* [Assignment]
The records that follow are to be transcribed in full, without their images.

┌──

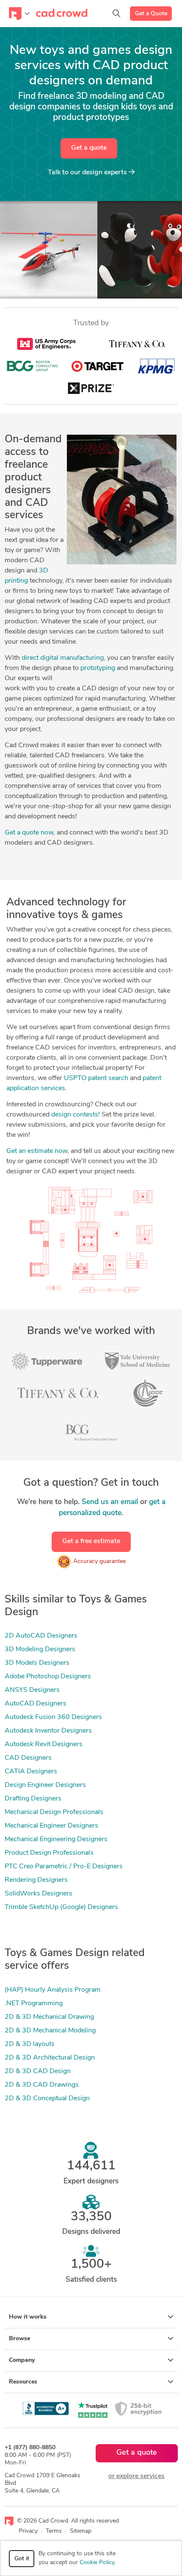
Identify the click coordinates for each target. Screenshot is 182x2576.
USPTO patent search (96, 1078)
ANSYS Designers (32, 1690)
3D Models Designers (37, 1663)
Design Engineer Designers (45, 1785)
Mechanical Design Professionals (54, 1812)
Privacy (28, 2531)
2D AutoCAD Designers (41, 1636)
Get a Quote (151, 14)
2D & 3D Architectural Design (50, 2057)
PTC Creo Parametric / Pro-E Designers (64, 1866)
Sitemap (80, 2531)
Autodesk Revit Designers (44, 1744)
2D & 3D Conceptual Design (47, 2098)
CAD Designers (28, 1758)
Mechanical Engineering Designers (56, 1839)
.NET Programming (34, 2003)
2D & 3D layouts (30, 2044)
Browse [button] (19, 2339)
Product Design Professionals (49, 1853)
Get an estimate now (36, 1151)
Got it (21, 2559)
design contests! (75, 1114)
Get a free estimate (91, 1541)
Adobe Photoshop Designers (48, 1676)
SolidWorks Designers (38, 1893)
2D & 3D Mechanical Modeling (50, 2030)
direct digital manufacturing (63, 658)
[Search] (116, 13)
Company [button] (22, 2360)
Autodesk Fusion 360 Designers (53, 1717)
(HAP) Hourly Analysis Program (53, 1990)
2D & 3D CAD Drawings (42, 2085)
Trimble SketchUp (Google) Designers (61, 1907)
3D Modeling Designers (40, 1649)
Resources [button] (23, 2382)
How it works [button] (28, 2317)
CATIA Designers (31, 1771)
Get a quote (89, 148)
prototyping (97, 668)
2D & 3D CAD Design (38, 2071)
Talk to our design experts (88, 172)
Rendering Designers (36, 1880)
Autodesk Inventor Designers (48, 1731)
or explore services (136, 2476)
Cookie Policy (97, 2562)
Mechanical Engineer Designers (51, 1825)
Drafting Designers (33, 1798)
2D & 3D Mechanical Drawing (49, 2017)
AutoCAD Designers (35, 1703)
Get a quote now (29, 832)
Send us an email (110, 1502)
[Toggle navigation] (19, 13)
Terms (54, 2531)
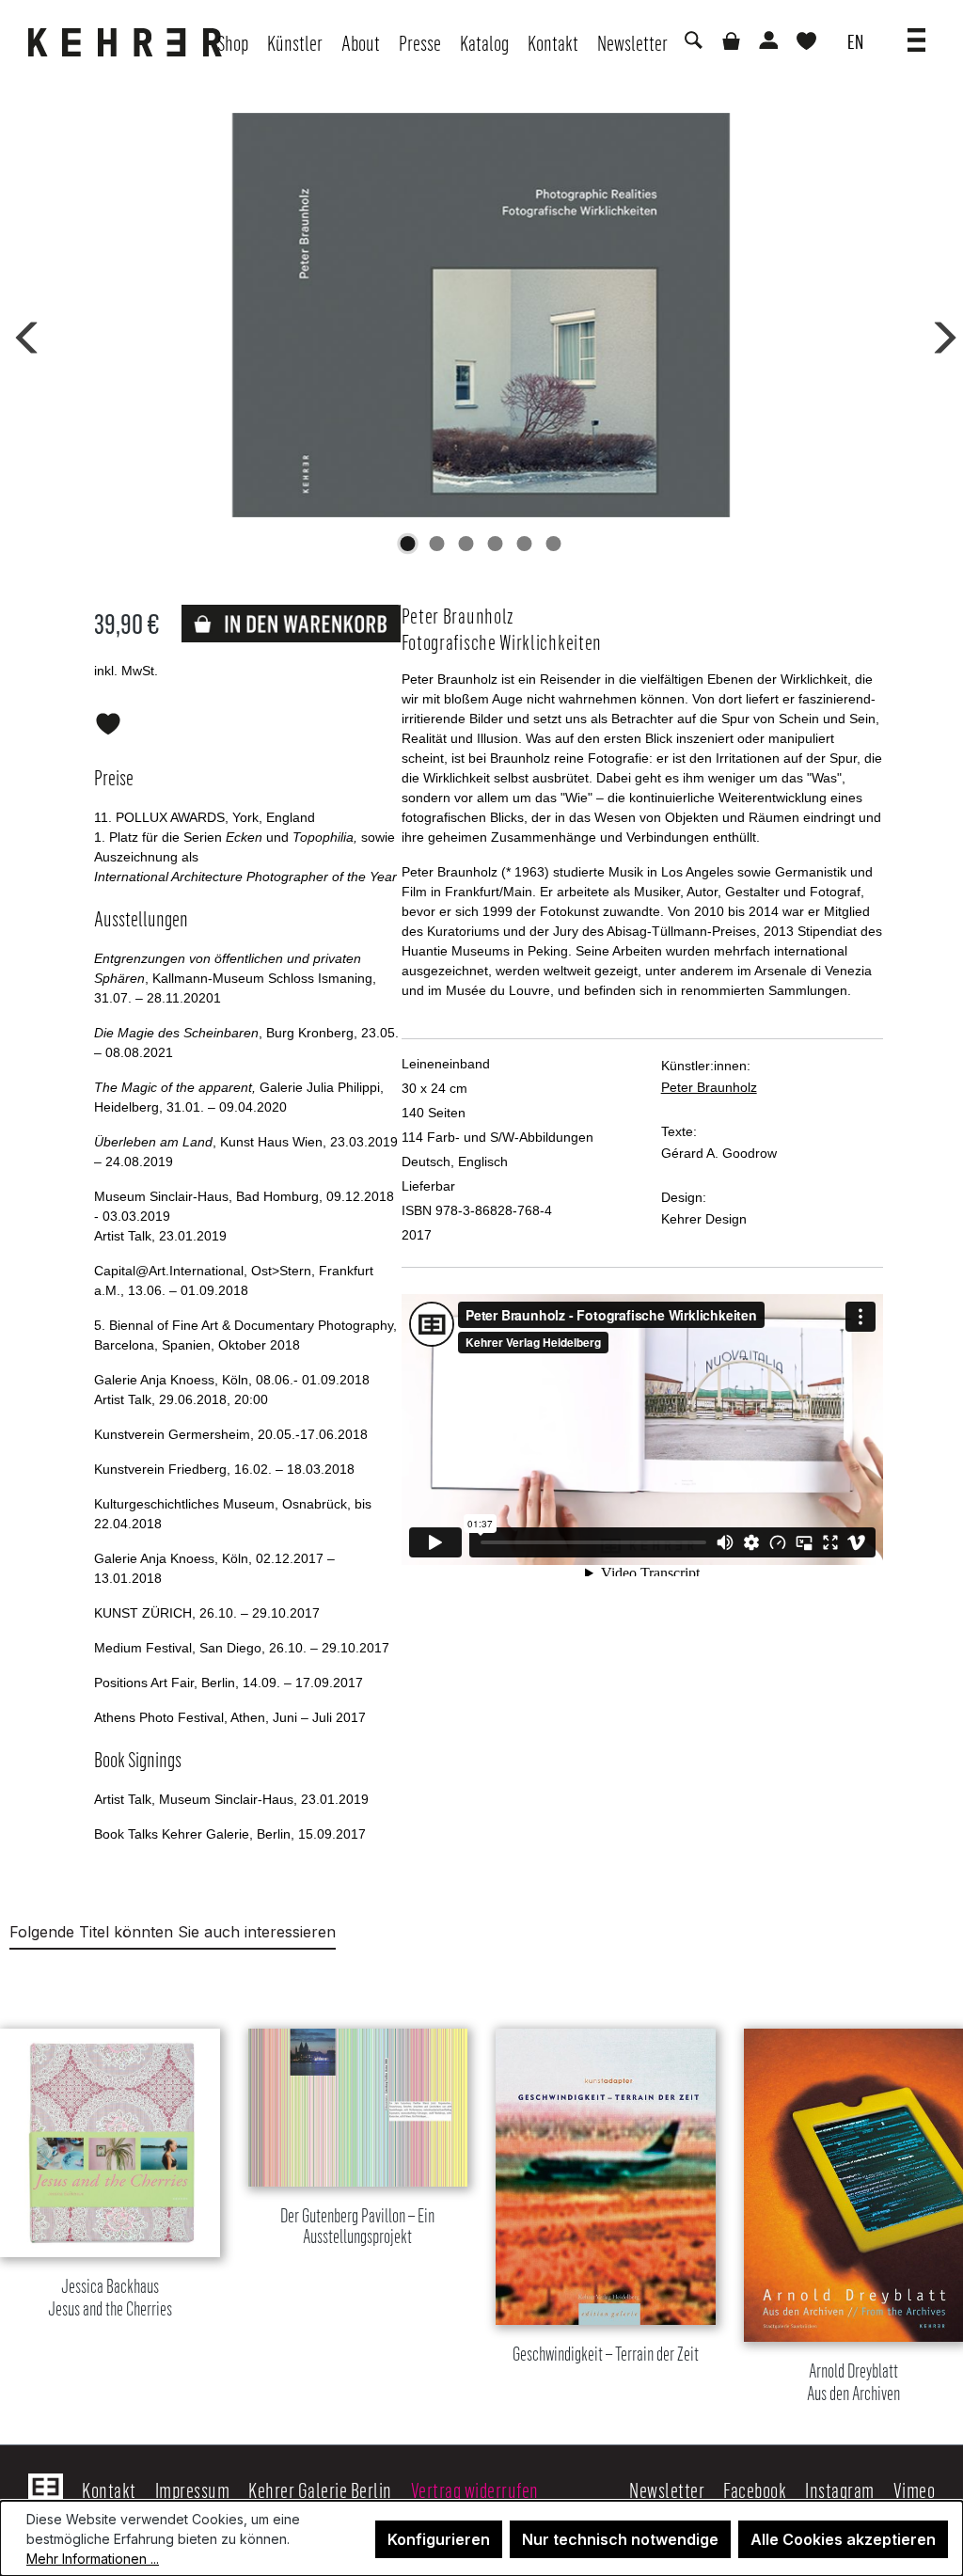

└──

* [Written response]
Identify the click coordinates for each target. Screenshot is 182x2576.
USPTO patent search (96, 1078)
ANSYS Designers (32, 1690)
3D Models Designers (37, 1663)
Design Engineer Designers (45, 1785)
Mechanical Design Professionals (54, 1812)
Privacy (28, 2531)
2D AutoCAD Designers (41, 1636)
Get a Quote (151, 14)
2D & 3D Architectural Design (50, 2057)
PTC Creo Parametric / Pro-E Designers (64, 1866)
Sitemap (80, 2531)
Autodesk Revit Designers (44, 1744)
2D & 3D Conceptual Design (47, 2098)
CAD Designers (28, 1758)
Mechanical Engineering Designers (56, 1839)
.NET Programming (34, 2003)
2D & 3D layouts (30, 2044)
Browse [button] (19, 2339)
Product Design Professionals (49, 1853)
Get an estimate now (36, 1151)
Got it (21, 2559)
design contests! (75, 1114)
Get a free estimate (91, 1541)
Adobe Photoshop Designers (48, 1676)
SolidWorks Designers (38, 1893)
2D & 3D Mechanical Modeling (50, 2030)
direct digital manufacturing (63, 658)
[Search] (116, 13)
Company [button] (22, 2360)
Autodesk Fusion 360 Designers (53, 1717)
(HAP) Hourly Analysis Program (53, 1990)
2D & 3D CAD Drawings (42, 2085)
Trimble SketchUp (Google) Designers (61, 1907)
3D Modeling Designers (40, 1649)
Resources [button] (23, 2382)
How it works [button] (28, 2317)
CATIA Designers (31, 1771)
Get a quote (89, 148)
prototyping (97, 668)
2D & 3D CAD Design (38, 2071)
Talk to our design experts (88, 172)
Rendering Designers (36, 1880)
Autodesk Inventor Designers (48, 1731)
or explore services (136, 2476)
Cookie Policy (97, 2562)
Mechanical Engineer Designers (51, 1825)
Drafting Designers (33, 1798)
2D & 3D Mechanical Drawing (49, 2017)
AutoCAD Designers (35, 1703)
Get a quote now (29, 832)
Send us an email (110, 1502)
[Toggle navigation] (19, 13)
Terms (54, 2531)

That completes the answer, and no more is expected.